Staffing was not always in line with birthrate plus. We reviewed the last 4 weeks staffing rotas and found the service regularly did not meet the required levels. A recruitment and retention midwife carried out stay conversations, exit interviews and spoke with student midwives to explore what could be improved to retain staff. Post inspection the service fed back that there were too many shifts showing as unfilled on their system and were working to rectify this. Furthermore, we found a large number of scheduled data entries onto the birthrate plus system had been missed. A number of ‘red flags’ were recorded in the 6 months prior to the inspection in relation to staffing.
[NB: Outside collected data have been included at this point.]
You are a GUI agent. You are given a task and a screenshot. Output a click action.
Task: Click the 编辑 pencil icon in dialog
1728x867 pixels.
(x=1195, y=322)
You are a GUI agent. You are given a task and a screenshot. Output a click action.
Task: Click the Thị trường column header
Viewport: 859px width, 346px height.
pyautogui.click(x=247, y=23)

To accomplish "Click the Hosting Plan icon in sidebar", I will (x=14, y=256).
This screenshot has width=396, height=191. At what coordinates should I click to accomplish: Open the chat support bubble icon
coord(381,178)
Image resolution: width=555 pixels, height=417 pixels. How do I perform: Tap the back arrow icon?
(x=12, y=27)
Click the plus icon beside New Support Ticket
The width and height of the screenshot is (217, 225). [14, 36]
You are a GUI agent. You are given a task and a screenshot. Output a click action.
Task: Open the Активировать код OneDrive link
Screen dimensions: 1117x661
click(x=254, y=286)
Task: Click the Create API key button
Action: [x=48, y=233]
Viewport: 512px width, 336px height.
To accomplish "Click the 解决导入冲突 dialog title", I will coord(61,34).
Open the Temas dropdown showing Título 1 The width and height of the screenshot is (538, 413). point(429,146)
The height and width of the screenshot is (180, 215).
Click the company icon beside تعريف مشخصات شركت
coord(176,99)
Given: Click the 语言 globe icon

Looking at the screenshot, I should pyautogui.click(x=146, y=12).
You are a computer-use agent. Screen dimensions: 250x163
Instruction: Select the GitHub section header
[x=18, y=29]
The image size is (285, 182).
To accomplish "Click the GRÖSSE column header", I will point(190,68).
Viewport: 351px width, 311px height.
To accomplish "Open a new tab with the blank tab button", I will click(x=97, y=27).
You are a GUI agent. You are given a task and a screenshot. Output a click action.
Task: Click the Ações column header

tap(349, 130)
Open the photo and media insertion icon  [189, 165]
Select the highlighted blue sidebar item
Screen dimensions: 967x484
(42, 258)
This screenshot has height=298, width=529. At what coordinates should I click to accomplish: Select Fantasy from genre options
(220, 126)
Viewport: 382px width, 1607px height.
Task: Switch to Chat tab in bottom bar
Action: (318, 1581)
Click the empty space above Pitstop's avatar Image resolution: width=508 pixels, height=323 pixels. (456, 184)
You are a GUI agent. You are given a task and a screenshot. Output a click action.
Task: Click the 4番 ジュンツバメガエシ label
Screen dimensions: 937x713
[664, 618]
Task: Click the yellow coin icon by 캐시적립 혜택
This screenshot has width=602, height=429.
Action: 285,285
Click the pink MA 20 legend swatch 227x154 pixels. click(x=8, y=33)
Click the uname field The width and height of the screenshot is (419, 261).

We looked at medical staffing and found there was no named doctor for triage, doctors were shared with the labour ward which was not in line with national recommendations. Medical staff in maternity and perinatal medicine were below the trust’s target compliance rate of 90% in all modules except fire safety training. Resuscitation of the newborn compliance was 66.7% and infection prevention control level 2 compliance was 62.3%. Compliance rates were generally greater for registered midwifery and nursing staff. All clinical staff were required to attend an annual mandatory Practical Obstetric Multi-Professional Training (PROMPT) study day. At the time of the assessment, the obstetric trainee and maternity support worker staff groups met the trust’s 90% target compliance for this. Midwives and medical staff were required to undertake training on foetal monitoring. Obstetric trainees met target compliance and midwives were just below the trust target. Obstetric consultants were significantly below target compliance in this module at 66%. Midwives were required to attend a mandatory training day which included modules on saving babies lives, diabetes in pregnancy, mental health and bereavement care.
Infection prevention and control
We did not look at Infection prevention and control during this assessment. The score for this quality statement is based on the previous rating for Safe.
Medicines optimisation
We did not look at Medicines optimisation during this assessment. The score for this quality statement is based on the previous rating for Safe.